■ **DOCUMENT EXCERPT**

┏━━

At WPATH’s 2018 annual conference in Buenos Aires, Marci Bowers delivered a speech to the Standards of Care 8 committees, urging members to “Be bold!” when drawing up the guidelines. The four-minute video provides another glimpse into WPATH’s unsettling parallel world, where trans activism dictates reality, the Hippocratic Oath is absent, and none of the rules of child and adolescent development apply.
What Bowers meant by “bold” was for the committee members to go forth from the rousing speech and dismantle as many safeguards surrounding extreme body modification surgeries as possible. Bowers encouraged the SOC8 committee members to craft the upcoming guidelines in a way that would allow adolescents to have earlier access to surgeries, including genital surgeries, and for the committee to abolish the requirement for a psychological evaluation before the removal of healthy reproductive organs.
“A rewrite of the standards of care means progress, and we deserve progress,” declared the celebrity gender surgeon, who was destined to be at the helm of WPATH as its reputation sank from globally respected to widely discredited and condemned.
Noting that children and adolescents are being socially transitioned at younger ages than ever before, Bowers argues that there should be “no impediment” for a teenage girl who is under 18 to access a (medically unnecessary) bilateral mastectomy.
What’s more, Bowers doesn’t even attempt to disguise the main objective of WPATH’s SOC8, which is to secure insurance coverage for as many experimental body modification procedures as possible. Setting a minimum age requirement of 18 “in the standards of care means insurance companies pick these standards up, and therefore deny care to these families,” explains Bowers. “They deserve that care.”
Not content with removing what little safeguarding there was in place to protect teenage girls from sacrificing their breasts before they’ve even had a chance to experience womanhood, Bowers also encouraged the committee to permit adolescent boys as young as 17 to undergo the surgical inversion of their penises. The justification given for this was that “these kids that are coming out at four or five years old.”
Only someone who has forgotten everything known about early childhood development could ever think that a four-year-old can “come out” as trans. These little effeminate boys are almost certainly future homosexuals who have the misfortune to be growing up in an era that tells them their gender nonconformity means they are girls. In truth, no child can “come out” as transgender because no child can understand the lifelong social and medical implications of adopting this identity.
This speech must be preserved as a historical artifact for future historians, who will undoubtedly study it with a mixture of disbelief and horror, asking: How did society allow this group to exist? How could a professional association so detached from reality, with so little understanding of child and adolescent development, have been permitted to influence an entire field of paediatric medicine? Where were the ethics boards? Where were the child safeguarding experts?

┗━━

■ **EXERCISE 1**
List every question that the closing paragraph of the article on the Bowers speech says future historians will ask.
■ **EXERCISE 2**
According to the article on the Bowers speech, in what city was WPATH's 2018 annual conference held?
■ **EXERCISE 3**
Using the article on the Bowers speech, explain why Bowers opposed putting a minimum age requirement of 18 in the standards of care.

■ **EXERCISE DATA**
┏━━

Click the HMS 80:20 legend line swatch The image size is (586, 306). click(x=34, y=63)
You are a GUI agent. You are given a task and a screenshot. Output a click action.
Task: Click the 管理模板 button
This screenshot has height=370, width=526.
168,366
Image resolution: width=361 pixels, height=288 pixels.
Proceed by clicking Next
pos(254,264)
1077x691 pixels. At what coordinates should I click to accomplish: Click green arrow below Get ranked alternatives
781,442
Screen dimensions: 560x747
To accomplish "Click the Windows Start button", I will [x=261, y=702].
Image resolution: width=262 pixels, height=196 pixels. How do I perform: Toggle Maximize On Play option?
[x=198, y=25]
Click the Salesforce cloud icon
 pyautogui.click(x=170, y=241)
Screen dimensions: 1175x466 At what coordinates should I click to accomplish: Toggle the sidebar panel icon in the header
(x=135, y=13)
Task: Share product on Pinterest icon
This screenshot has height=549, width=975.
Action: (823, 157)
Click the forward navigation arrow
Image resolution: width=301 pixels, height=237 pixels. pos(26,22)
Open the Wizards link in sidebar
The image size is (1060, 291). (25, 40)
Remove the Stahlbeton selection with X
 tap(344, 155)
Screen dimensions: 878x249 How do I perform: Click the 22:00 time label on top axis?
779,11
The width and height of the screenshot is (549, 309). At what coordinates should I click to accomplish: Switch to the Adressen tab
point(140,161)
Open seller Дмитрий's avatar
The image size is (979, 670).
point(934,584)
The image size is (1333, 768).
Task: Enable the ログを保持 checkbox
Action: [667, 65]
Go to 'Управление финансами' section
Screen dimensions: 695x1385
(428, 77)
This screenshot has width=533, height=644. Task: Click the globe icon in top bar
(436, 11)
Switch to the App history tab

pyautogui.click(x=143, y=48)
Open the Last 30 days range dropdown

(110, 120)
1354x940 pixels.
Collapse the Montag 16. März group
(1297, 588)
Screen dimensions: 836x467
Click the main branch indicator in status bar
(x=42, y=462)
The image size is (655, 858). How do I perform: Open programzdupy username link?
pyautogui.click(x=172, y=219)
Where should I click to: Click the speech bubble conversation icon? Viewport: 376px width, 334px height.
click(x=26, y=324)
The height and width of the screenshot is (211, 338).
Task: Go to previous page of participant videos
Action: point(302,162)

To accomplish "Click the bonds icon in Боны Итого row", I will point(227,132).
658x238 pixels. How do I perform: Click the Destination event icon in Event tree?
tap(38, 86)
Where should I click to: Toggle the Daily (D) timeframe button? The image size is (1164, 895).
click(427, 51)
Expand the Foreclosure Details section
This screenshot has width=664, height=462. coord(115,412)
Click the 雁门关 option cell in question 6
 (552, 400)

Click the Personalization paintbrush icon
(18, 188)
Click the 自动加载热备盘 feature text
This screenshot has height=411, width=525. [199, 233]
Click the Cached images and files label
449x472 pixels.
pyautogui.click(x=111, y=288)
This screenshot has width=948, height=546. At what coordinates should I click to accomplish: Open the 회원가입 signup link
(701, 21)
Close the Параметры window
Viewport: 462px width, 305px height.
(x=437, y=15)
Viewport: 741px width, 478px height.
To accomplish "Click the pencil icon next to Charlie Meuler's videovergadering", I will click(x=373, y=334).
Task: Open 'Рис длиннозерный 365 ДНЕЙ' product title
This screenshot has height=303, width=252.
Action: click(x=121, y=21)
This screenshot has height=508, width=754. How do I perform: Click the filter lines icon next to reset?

┗━━

■ **TASK ANSWER 1**
How did society allow this group to exist?
How could a professional association so detached from reality, with so little understanding of child and adolescent development, have been permitted to influence an entire field of paediatric medicine?
Where were the ethics boards?
Where were the child safeguarding experts?

■ **TASK ANSWER 2**
Buenos Aires.

■ **TASK ANSWER 3**
Bowers said that if the standards of care set a minimum age of 18, insurance companies would pick those standards up and therefore deny care to these families. Bowers held that the families deserve that care.